Fringe Box



Letter: Legal Opinions Are a Devastating Indictment of The Council

Published on: 13 Sep, 2012
Updated on: 13 Sep, 2012

From Gordon Bridger

Hon Alderman

The conclusion of two eminent QCs that the planning reports produced by the Council, which, prior to their last minute withdrawal, were expected to be debated and approved by the GBC Executive, last Thursday (6 Sep), is a devastating indictment of the management of the Council.

I can recall no greater setback to the Council in the past four decades, than this one. Not only does it mean a massive waste of staff time and money but it seriously damages the Council’s credibility as a planning authority. Major companies, already reluctant to invest in Guildford because of traffic congestion and expensive housing, are even less likely to do so now.

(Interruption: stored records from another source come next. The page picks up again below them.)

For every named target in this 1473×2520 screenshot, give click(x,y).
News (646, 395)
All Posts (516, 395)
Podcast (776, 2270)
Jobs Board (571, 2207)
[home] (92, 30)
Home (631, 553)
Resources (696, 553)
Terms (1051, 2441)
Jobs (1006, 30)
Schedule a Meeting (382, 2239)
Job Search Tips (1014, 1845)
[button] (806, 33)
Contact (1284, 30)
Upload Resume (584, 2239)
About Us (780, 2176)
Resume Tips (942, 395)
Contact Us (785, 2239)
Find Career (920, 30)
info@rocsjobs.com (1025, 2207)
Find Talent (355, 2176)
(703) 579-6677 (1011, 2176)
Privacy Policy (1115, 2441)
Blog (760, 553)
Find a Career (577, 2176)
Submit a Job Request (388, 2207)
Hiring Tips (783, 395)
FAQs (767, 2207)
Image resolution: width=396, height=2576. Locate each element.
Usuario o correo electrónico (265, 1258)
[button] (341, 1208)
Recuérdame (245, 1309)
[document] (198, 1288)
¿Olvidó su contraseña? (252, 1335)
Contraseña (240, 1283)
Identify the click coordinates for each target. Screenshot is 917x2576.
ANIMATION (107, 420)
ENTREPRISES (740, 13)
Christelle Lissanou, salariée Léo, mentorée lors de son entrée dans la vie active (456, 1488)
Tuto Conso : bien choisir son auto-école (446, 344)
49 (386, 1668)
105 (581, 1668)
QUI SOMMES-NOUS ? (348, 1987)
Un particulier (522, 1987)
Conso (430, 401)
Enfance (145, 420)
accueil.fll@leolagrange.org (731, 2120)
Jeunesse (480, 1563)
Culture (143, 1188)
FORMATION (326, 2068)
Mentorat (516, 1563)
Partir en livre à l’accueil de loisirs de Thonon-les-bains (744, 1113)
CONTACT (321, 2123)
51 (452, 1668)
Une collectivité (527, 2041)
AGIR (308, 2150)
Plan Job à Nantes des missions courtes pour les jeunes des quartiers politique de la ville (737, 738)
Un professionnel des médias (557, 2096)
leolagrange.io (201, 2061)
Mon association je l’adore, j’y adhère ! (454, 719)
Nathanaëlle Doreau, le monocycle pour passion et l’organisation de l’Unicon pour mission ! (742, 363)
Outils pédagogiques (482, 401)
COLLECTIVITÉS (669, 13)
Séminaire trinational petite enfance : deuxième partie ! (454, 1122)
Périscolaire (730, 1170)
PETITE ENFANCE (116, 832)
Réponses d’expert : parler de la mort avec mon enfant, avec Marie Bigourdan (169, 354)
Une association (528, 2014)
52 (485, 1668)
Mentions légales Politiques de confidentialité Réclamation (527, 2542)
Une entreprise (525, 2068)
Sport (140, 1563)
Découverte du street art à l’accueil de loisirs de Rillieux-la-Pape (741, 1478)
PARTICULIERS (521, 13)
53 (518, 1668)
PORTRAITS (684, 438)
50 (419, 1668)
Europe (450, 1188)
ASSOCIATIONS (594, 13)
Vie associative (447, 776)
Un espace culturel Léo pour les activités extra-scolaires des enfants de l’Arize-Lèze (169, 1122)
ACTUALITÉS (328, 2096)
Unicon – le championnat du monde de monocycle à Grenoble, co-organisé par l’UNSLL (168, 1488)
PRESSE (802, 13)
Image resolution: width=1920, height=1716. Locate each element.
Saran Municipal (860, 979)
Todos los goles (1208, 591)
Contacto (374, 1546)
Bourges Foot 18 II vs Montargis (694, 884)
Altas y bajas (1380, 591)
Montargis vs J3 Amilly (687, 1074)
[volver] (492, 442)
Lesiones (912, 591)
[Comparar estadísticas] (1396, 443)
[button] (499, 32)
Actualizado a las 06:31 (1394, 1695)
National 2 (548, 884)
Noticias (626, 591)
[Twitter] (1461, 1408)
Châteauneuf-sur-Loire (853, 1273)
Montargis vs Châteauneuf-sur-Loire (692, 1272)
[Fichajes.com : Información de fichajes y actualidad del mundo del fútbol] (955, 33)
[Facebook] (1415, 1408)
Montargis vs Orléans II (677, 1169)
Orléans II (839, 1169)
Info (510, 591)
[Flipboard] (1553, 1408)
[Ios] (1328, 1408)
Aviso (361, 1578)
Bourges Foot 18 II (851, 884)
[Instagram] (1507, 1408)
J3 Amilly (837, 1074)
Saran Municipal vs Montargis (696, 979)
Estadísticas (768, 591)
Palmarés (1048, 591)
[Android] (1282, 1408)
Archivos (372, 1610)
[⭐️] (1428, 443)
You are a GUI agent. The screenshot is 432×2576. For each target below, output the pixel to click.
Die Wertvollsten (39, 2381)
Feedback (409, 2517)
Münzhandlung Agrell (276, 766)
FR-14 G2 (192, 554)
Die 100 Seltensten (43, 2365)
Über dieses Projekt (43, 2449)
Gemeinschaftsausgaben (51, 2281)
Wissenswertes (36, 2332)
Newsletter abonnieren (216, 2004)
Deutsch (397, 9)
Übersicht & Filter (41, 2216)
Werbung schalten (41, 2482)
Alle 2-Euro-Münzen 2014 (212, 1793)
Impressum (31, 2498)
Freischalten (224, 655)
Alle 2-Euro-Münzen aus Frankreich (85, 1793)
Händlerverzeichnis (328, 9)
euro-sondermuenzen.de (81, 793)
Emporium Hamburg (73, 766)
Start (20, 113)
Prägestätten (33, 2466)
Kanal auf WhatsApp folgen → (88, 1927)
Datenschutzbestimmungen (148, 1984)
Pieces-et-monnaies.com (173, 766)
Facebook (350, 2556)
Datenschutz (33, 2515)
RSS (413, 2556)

What can be done to remedy this lamentable situation? First, councillors need to review the management style and decision-making process. Due to the state of these, many valuable staff members have left and others are keen to go. The Legal Department has been seriously weakened and the Planning Department often ignored.

Second, councillors should revert to the previous committee system abolished by the Labour Government. The present system, of an overworked eight-member Executive means that proposals are not carefully examined. It also  leaves the other 40 councillors with little to do. The committee system (which the new Localism Bill allows Councils to return to) ensured that all reports went through them to the Executive. This meant that councillors  could and would suggest improvements. Most errors of this Council arise from inadequate scrutiny before reports get to the Executive.

Third, there needs to be a better understanding of the Guildford economy and its future. While the town centre, because of its unique topography and architectural history, will always remain a quality shopping centre, it does not seem to be appreciated that retail and associated development in the centre only accounts for about 10 per cent of Gross Value Added. Knowledge, science-based and financial services, based mainly outside the town centre, account for about a third of our GVA; and they are our  future, not more and more shops.

The Council now has an opportunity to think again, take a comprehensive approach to planning the Borough and engage in a constructive debate with the many people who have expressed concern about shaping the future of Guildford.